Comment croire dans un gouvernement qui, malgré ses grands discours sur le mauricianisme, ne rate aucune occasion pour tenter de dresser une communauté contre les autres pour pratiquer une stratégie de divide and rule dont il espère profiter électoralement ?

Comment croire dans un gouvernement qui envoie ses ministres visiter des expos à l’étranger en dépensant des millions alors que le pays subit une grave crise économique et qu’une majorité de Mauriciens ne sait comment faire nourrir sa famille à la fin du mois ?

Comment croire dans une opposition qui, au lieu de s’unir pour combattre le gouvernement, passe son temps dans des querelles d’ego, pour savoir qui sera le leader de l’alliance — pas encore conclue — qui affrontera le MSM aux élections qui auront lieu dans… deux ans ?! Comment veut-on que les jeunes aient envie d’aller voter, ou de s’engager en politique, quand ils ont devant leurs yeux le spectacle désolant que leur offrent les partis politiques, TOUS les partis politiques ? Le nombre important d’indécis est quelque part réconfortant.
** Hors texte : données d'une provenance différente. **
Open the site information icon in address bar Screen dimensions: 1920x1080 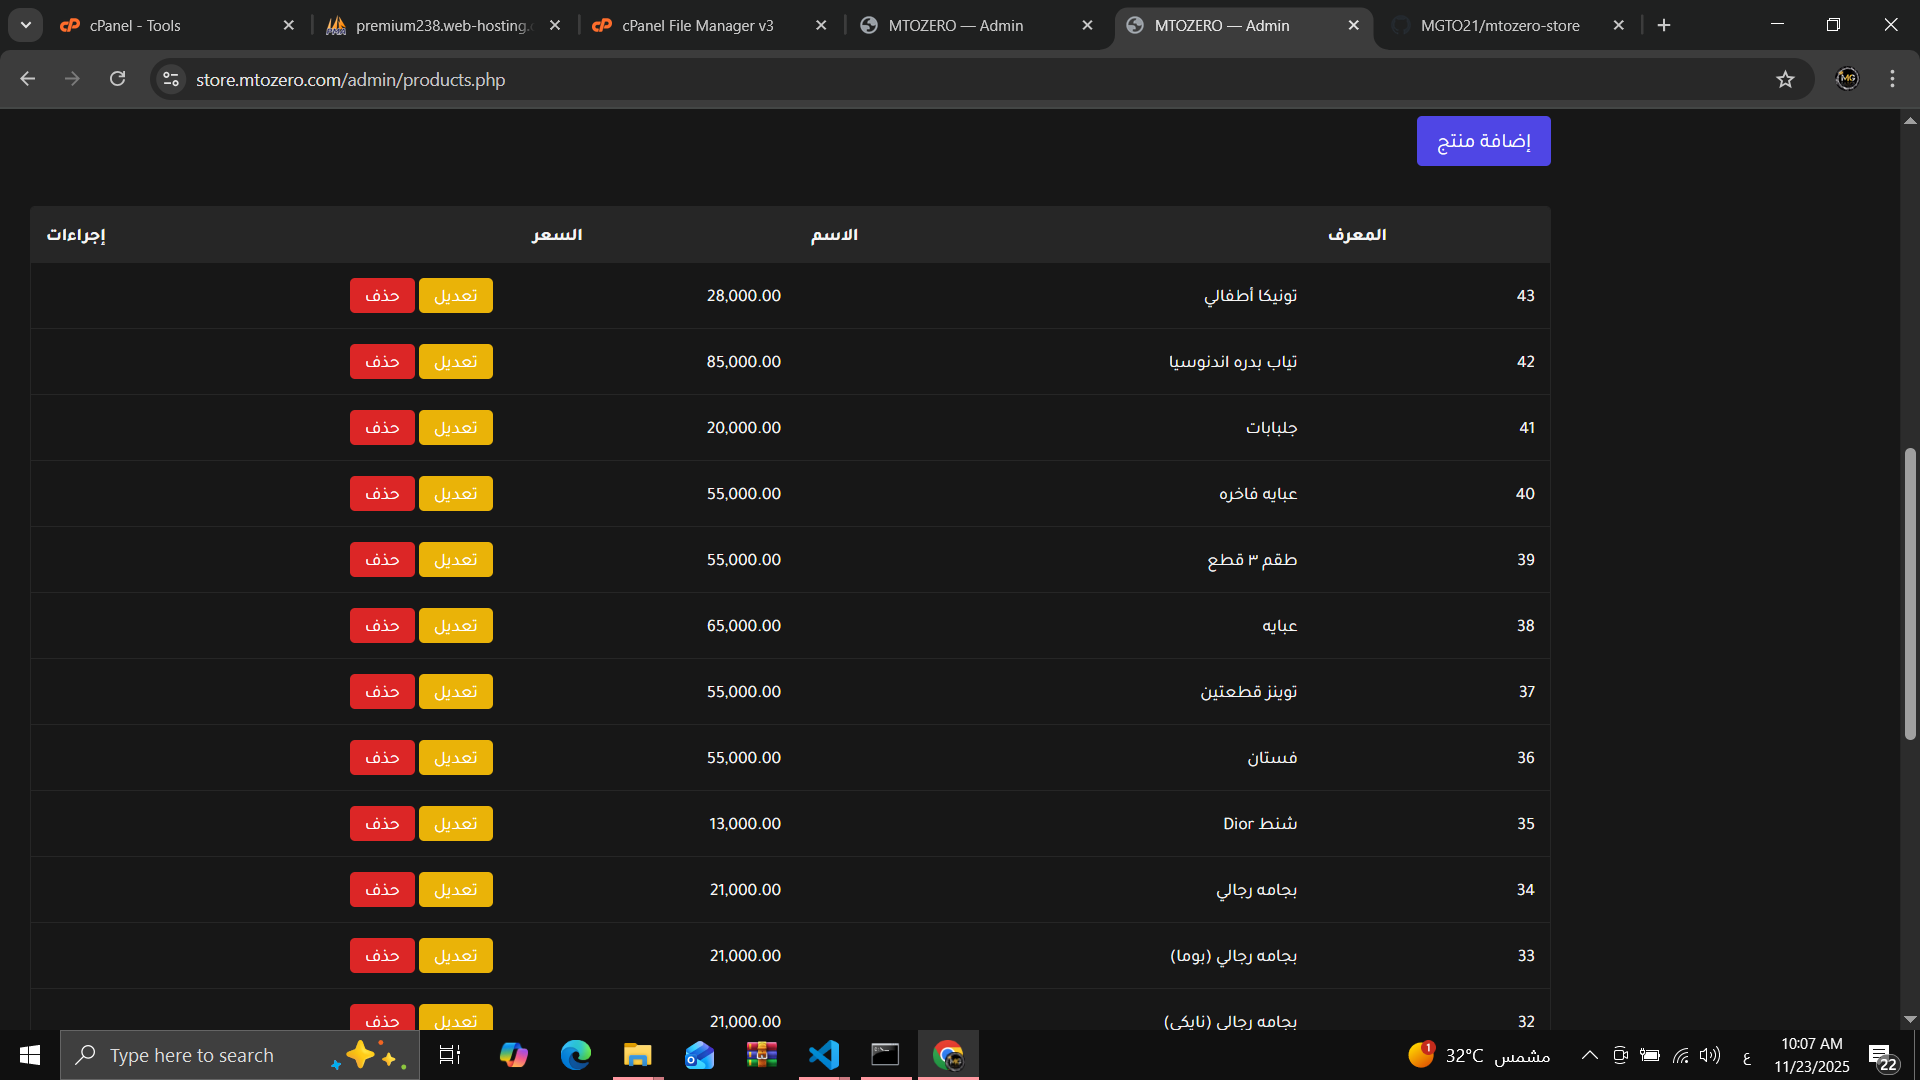(x=171, y=79)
Il signifie que, contrairement à ce que pensent les politiciens, les Mauriciens ne sont pas des avaleurs de bobards qu’il est facile d’influencer. Le nombre d’indécis indique aussi que les politiciens devront les convaincre avec un programme sérieux et de bons arguments, pas avec un chapelet de promesses. Il ne faut pas oublier que les dernières élections ont été remportées avec seulement un peu plus de 30% de suffrages exprimés. C’est pratiquement ce que représentent les indécis.